The country’s top economic advisor is suggesting changes to the education system in order to generate a more productive workforce and a more competitive economy.
Speaking recently at the launch of the 2018 Week of Excellence, Governor of the Central Bank of Barbados Cleviston Haynes focused on the country’s declining economic fortunes, stressing that prompt, decisive and corrective action was needed to facilitate building the foreign exchange reserves, engendering renewed confidence by domestic and foreign investors and bolstering private sector investment and infrastructural development.
In order to achieve this, he said, increased productivity must be a priority for the authorities.
“Productivity would be enhanced as workers are able to embrace new skills.
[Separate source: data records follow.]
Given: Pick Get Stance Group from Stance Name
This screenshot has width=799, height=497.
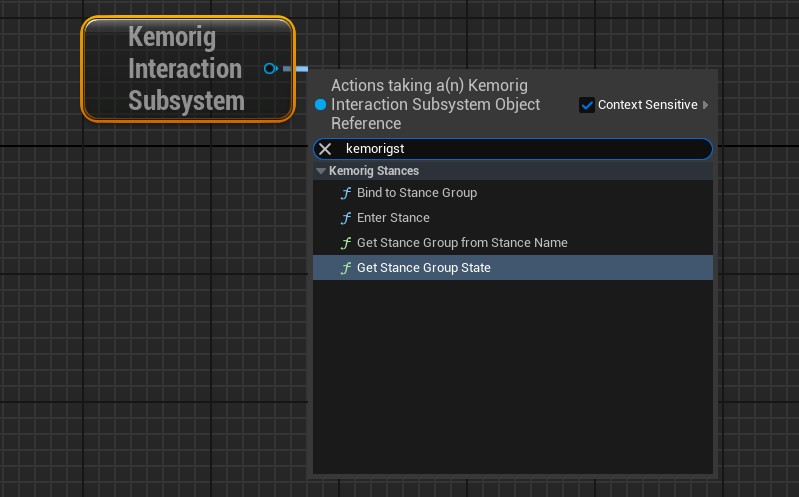Looking at the screenshot, I should [462, 243].
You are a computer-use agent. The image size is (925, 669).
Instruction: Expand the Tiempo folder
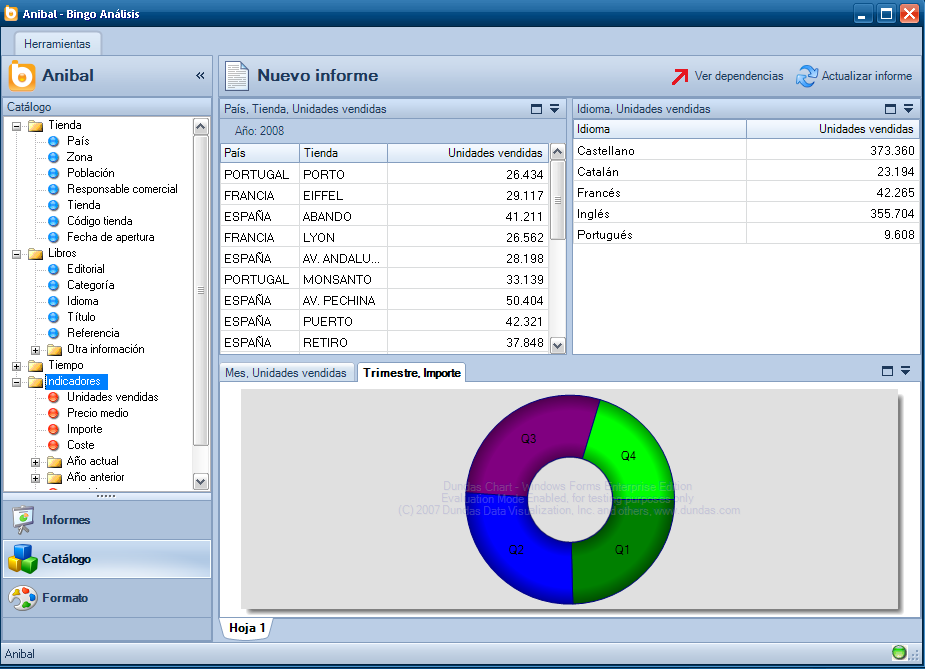pos(17,366)
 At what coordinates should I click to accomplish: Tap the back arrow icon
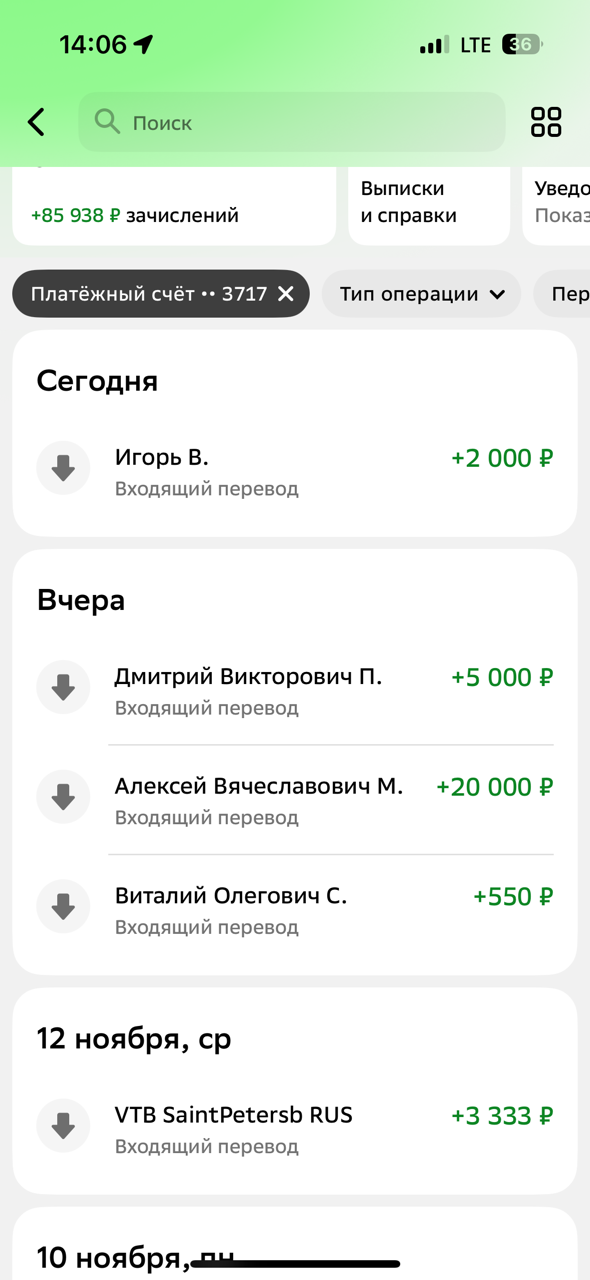[x=36, y=122]
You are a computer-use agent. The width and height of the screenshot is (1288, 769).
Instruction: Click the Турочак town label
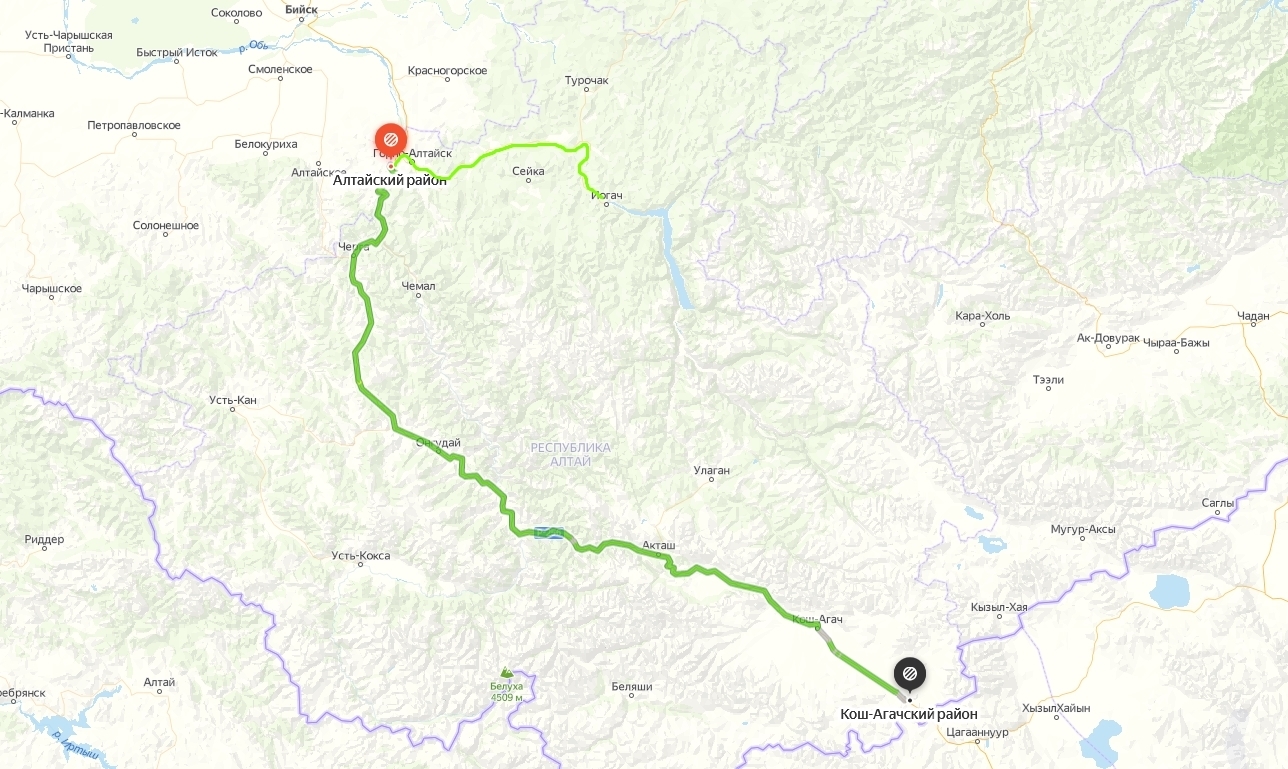[586, 80]
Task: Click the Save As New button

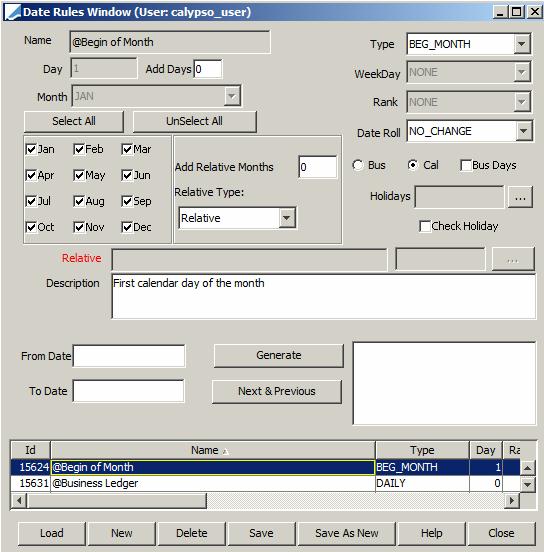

The role of our education system would become critical . . . as we prepare citizens to be adaptable to changes in technology that are likely to come on stream in the future,” Haynes told those gathered at the Courtney Blackman Grande Salle of the Central Bank for the launch.
“At the same time, by investing in the raising of the knowledge, skills and abilities of workers, firms can help develop workers that can operate at a higher level, thereby raising the national output of our economy,” he added.
Haynes also stressed the need for a greater level of local and foreign investment to keep the economy afloat, but lamented Barbados ranking of 132 out of 190 countries on the ease of doing business scale, warning this was “incompatible with our goal to create an investment-friendly environment”.
The leading economist called for a review of existing policies, and increased use of technology to speed up the delivery of services.
“This requires our firms to innovate by seeking to move away from old business models and old systems of operating and instead move towards the development of new ideas and business models, taking onboard technological advances as they present themselves,” Haynes said.